- **Records shown**
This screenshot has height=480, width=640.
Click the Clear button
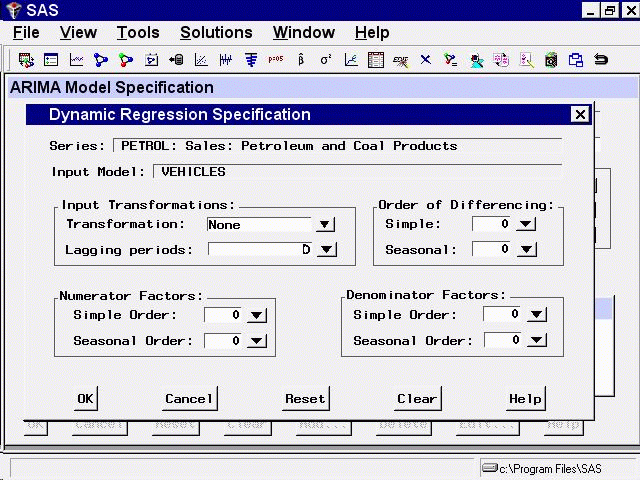[416, 399]
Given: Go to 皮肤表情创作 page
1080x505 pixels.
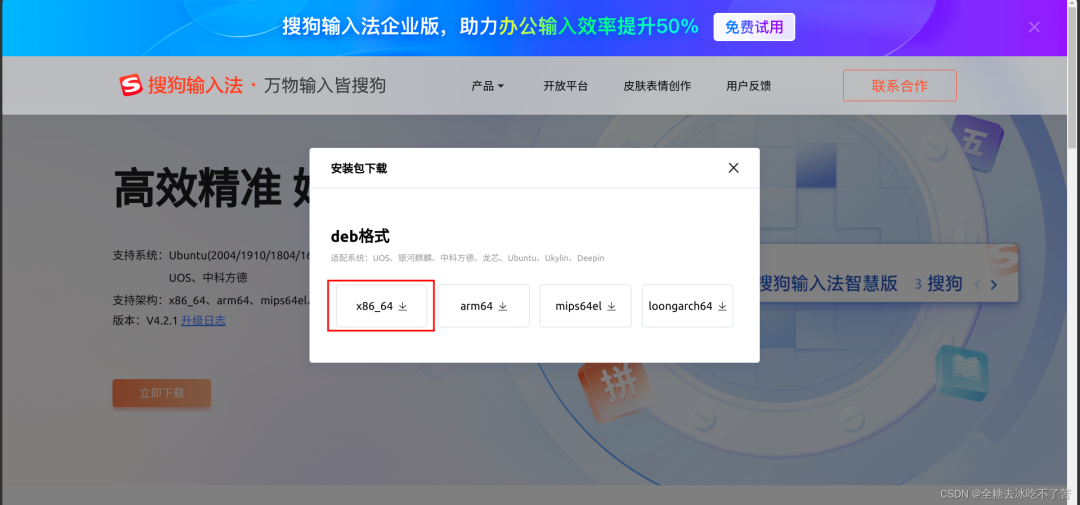Looking at the screenshot, I should (656, 86).
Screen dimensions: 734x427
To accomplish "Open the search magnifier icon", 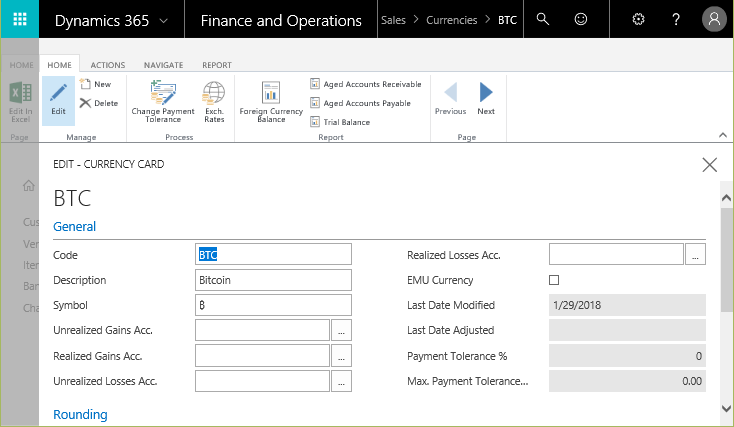I will coord(543,19).
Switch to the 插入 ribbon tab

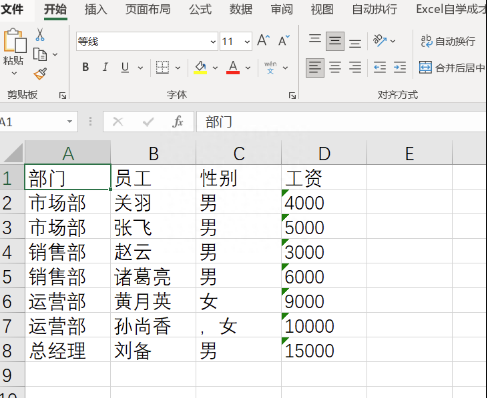[x=96, y=9]
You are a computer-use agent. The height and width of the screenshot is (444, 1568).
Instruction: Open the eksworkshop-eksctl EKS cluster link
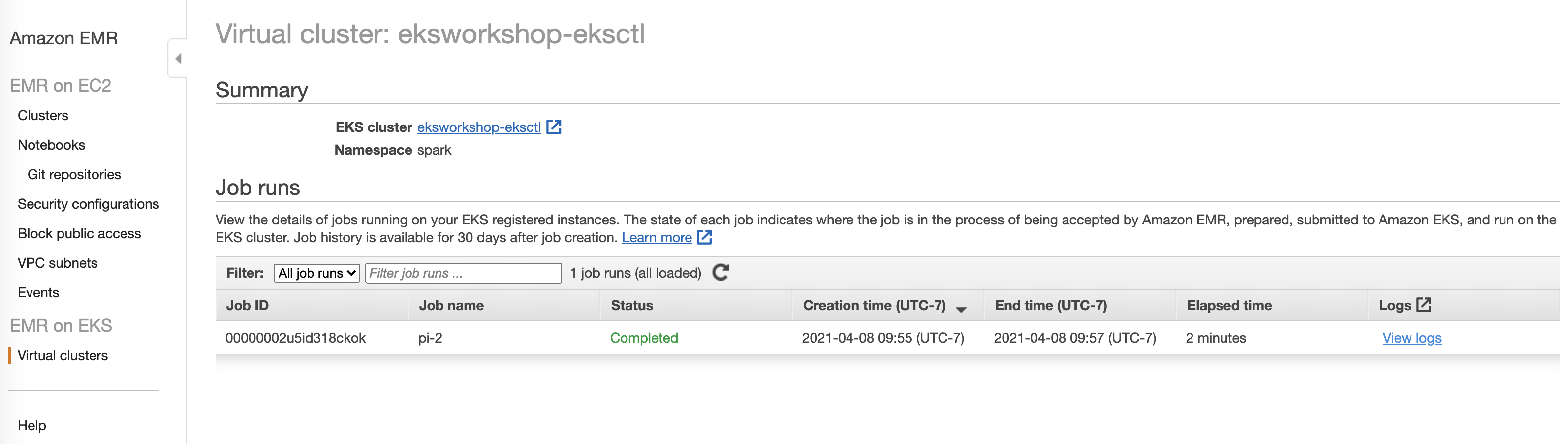pyautogui.click(x=478, y=127)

- **Directions**
Only the lines from the one containing "Instruction: Open the" through the end of the listing above should be reproduced, exactly as they stand. Leave the pictures out.

- **Your solution**
Instruction: Open the eksworkshop-eksctl EKS cluster link
pyautogui.click(x=478, y=127)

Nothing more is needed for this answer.